Je n’ai rien reçu, mais je n’ai rien demandé non plus ! J’aurais peut-être dû, je n’ai jamais pensé que des aides pouvaient exister (surtout pour devenir auteur)… Quand j’ai pris cette année de disponibilité, j’étais encore mariée, c’est donc mon mari qui subvenait aux besoins de la famille. Ensuite, j’ai pu gagner ma vie grâce à l’écriture. Je n’ai pas suivi de formation.

Aujourd’hui, quel regard portez-vous sur la période où vous étiez enseignante ? Est-ce qu’il y a des aspects de ce métier qui vous manquent?

J’aimais énormément mon métier et certains aspects me manquent : les élèves, les collègues… Aujourd’hui, j’interviens parfois dans les classes pour présenter mon travail. Ça me rappelle mon ancien métier et j’y trouve toujours beaucoup de plaisir. Les élèves me manqueront toute ma vie je pense, je les aimais vraiment beaucoup. Par contre, les corrections de copies et les conseils de classe ne me manquent pas du tout !

Qu’est-ce que vous préférez dans votre travail actuel ?

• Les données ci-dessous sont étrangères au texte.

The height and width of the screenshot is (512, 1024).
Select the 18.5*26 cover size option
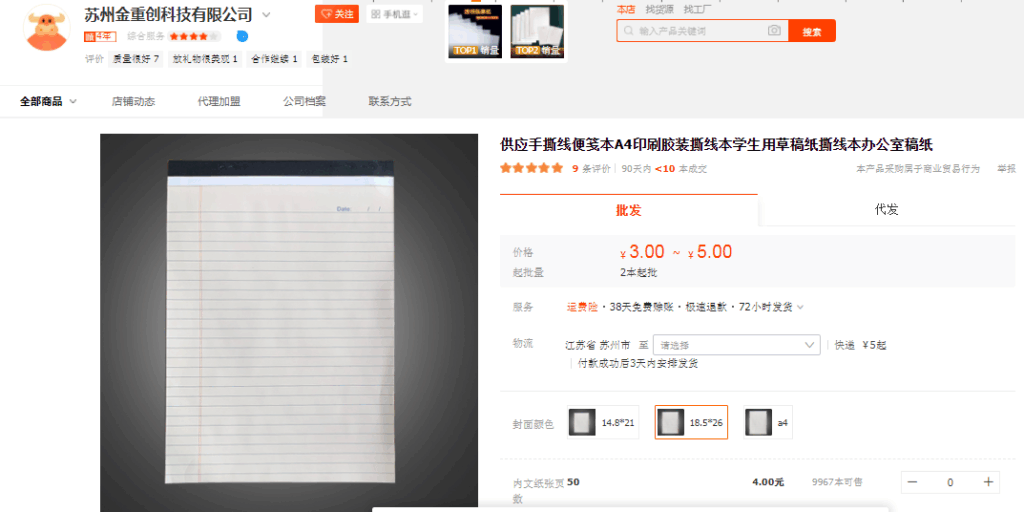[x=691, y=422]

La liberté ! J’ai une totale liberté d’organisation, je travaille en grande partie à la maison et j’adore ça. J’ai des horaires souples qui me permettent de m’occuper de mes 3 enfants. Mes deux métiers correspondent à mes deux passions, j’ai beaucoup de chance.

Quels conseils pourriez-vous donner à quelqu’un qui n’ose pas franchir le pas pour se reconvertir en dehors de l’enseignement ? Et pour un enseignant qui souhaite devenir auteur en littérature jeunesse ou dans le domaine culinaire?

Le meilleur conseil à donner, c’est de travailler sans relâche pour atteindre son but et de ne jamais se décourager. Je dis souvent que j’ai de la chance, mais en réalité j’ai énormément travaillé pour pouvoir vivre aujourd’hui de ce qui me passionne. En ce qui concerne l’écriture plus précisément, cela peut être décourageant car les places sont chères et il faut souvent accepter d’innombrables refus avant de commencer à publier. D’ailleurs, ce n’est jamais gagné car, même après des années, le taux de refus reste très élevé ! On ne sait jamais à l’avance si un texte sera publié ou pas.

Merci beaucoup à Christelle d’avoir pris le temps de répondre à ces questions, on lui souhaite plein de succès pour ses prochaines publications.